Monthly Archives: June 2023

Somewhere around the middle

Old bag with old bag

Attempting my second marathon of the season was always going to be a risk. After Brighton, it was so tempting to take my eye off the ball and embrace the beer and pastries. The result was that I was sporting quite a belly, not to mention a devil-may-care attitude when I entered the sub-4-hour pen in Edinburgh on 28 May.

I felt pretty heavy legged from the starting klaxon, having slept badly for most of the week. The first mile or so being downhill didn’t prove to be much of a bonus. The entire course was much flatter than Brighton, but I still ran six minutes slower. Rick filmed me running the last 100metres, which was not a pretty sight. In my head I was giving it my best sprint: the video evidence shows an awkwardly shuffling elderly woman with knock knees. I found it really depressing but put a brave face on it, sank a pint and a couple of packs of salt and vinegar, and looked to the future.

I fully recommend the Edinburgh Marathon. It’s handsome, taking in the royal mile, the race course, the coast, beautiful views and a park bit around a stately home whose name I forgot. It was a hot day but runners could find shade, water, gels, refreshments from the cheering crowd. Perfect for a PB. Just not my PB.

The drama and difficulty surrounding this house move continues to affect my stress levels and therefore my fitness. Trailing around the house and garden, in a heat wave, sorting things into charity shop, dump, keep and burn is exhausting and unremitting. All I can comfort myself with is the fact that I am engaging this notoriously disruptive life event while still (comparatively) young. I mean that I have the physical strength to walk to the charity shop under the weight of one hundred books several times a day.

The moving day is set for six days hence. We’re not ready.

Two days after the move is the North Downs Run, usually a favourite of mine, but an 18-mile trail run after a physically and mentally taxing week is probably less than wise. Still, I’ll go for the fun, a good few of my club mates are running it so we’re guaranteed a few prizes. I just probably won’t qualify for any of them.

Three days after that I will give blood, and take a little time off running (will just keep up with parkrun so as to earn my 250-T-shirt in time for my birthday; it’s a fetching green colour). I’ll devote July to sorting out life, mental health, writing goals and giving back to those who have been mopping me up during this past year.

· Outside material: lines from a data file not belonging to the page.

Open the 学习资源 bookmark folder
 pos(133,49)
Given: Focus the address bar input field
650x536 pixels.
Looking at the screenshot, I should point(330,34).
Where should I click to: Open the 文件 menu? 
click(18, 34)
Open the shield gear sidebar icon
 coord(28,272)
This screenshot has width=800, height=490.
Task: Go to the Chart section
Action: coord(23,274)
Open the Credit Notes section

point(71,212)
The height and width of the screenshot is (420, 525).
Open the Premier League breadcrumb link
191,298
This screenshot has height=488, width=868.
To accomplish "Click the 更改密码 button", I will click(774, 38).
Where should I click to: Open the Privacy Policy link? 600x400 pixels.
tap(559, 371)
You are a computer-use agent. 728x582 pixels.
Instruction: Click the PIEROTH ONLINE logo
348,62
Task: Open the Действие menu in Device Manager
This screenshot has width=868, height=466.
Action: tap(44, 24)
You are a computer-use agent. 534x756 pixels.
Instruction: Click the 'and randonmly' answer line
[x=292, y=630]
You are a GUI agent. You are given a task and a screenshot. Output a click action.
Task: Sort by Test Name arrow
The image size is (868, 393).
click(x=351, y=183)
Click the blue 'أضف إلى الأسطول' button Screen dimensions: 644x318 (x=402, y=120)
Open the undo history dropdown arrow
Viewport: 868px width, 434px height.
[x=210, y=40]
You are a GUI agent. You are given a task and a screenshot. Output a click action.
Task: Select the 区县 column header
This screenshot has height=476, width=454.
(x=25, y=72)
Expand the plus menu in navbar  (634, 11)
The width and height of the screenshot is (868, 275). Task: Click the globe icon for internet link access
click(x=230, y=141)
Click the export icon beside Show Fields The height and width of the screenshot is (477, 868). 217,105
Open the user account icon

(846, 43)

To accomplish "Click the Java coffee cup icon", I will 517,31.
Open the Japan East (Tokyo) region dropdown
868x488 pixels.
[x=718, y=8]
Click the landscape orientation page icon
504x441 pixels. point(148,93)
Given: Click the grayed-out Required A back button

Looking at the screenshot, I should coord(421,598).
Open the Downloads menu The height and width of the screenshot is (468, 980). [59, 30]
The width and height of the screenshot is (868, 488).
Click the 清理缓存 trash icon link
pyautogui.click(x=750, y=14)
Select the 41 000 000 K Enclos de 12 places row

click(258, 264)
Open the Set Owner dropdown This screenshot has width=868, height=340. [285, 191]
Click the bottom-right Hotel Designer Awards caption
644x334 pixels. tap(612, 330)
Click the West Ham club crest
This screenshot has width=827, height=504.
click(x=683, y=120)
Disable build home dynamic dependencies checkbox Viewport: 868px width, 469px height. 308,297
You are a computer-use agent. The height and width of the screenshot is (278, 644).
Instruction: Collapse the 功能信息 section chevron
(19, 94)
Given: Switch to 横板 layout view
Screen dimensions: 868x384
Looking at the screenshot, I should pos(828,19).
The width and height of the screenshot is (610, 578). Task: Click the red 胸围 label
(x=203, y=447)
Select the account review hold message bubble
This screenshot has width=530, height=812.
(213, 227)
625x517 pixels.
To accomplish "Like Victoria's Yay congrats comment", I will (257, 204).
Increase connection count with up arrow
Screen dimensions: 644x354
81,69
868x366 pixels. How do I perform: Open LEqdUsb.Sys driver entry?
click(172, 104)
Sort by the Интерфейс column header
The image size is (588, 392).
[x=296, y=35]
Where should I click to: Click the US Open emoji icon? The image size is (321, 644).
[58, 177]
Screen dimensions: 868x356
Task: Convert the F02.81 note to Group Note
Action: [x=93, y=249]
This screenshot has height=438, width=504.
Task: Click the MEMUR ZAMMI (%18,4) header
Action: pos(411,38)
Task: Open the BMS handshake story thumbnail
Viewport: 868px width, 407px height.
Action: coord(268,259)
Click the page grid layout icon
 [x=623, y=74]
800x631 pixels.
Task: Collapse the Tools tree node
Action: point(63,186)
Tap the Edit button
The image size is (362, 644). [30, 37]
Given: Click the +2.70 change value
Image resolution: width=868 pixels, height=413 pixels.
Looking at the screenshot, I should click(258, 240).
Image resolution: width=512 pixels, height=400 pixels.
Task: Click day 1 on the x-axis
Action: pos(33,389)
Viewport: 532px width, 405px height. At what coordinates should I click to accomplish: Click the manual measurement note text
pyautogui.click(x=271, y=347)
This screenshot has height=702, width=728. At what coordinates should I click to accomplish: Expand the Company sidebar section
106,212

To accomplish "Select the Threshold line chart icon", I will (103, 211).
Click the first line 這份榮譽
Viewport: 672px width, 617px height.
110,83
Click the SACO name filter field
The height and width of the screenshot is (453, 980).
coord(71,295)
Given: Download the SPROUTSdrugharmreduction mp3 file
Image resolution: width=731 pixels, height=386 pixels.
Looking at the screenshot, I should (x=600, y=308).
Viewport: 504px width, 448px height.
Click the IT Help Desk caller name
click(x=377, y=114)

I’ve been reading a lot of Diana Athill, to whom I relate quite strongly. She died in her 100th year but was remarkably bracing about ageing, intelligence, religion, fidelity in relationships, and of course, a stickler for good grammar and succinct writing. In the memoir – Somewhere towards the end – , she talks of letting one’s sexuality ‘fall away’ as life as a post-60 woman rattles past. She found it quite a relief. I’m not quite there yet, so life as an Invisible Woman still causes me grief, for many reasons I cannot go into here.

Athill says that once sexuality has finally left the building, as it were, you can apply your intelligence and power to the more consequential matters in the last portion of your life. I’ll still be trying to improve my parkrun time. and keep my dignity in this difficult stage of life, somewhere around the middle of the end.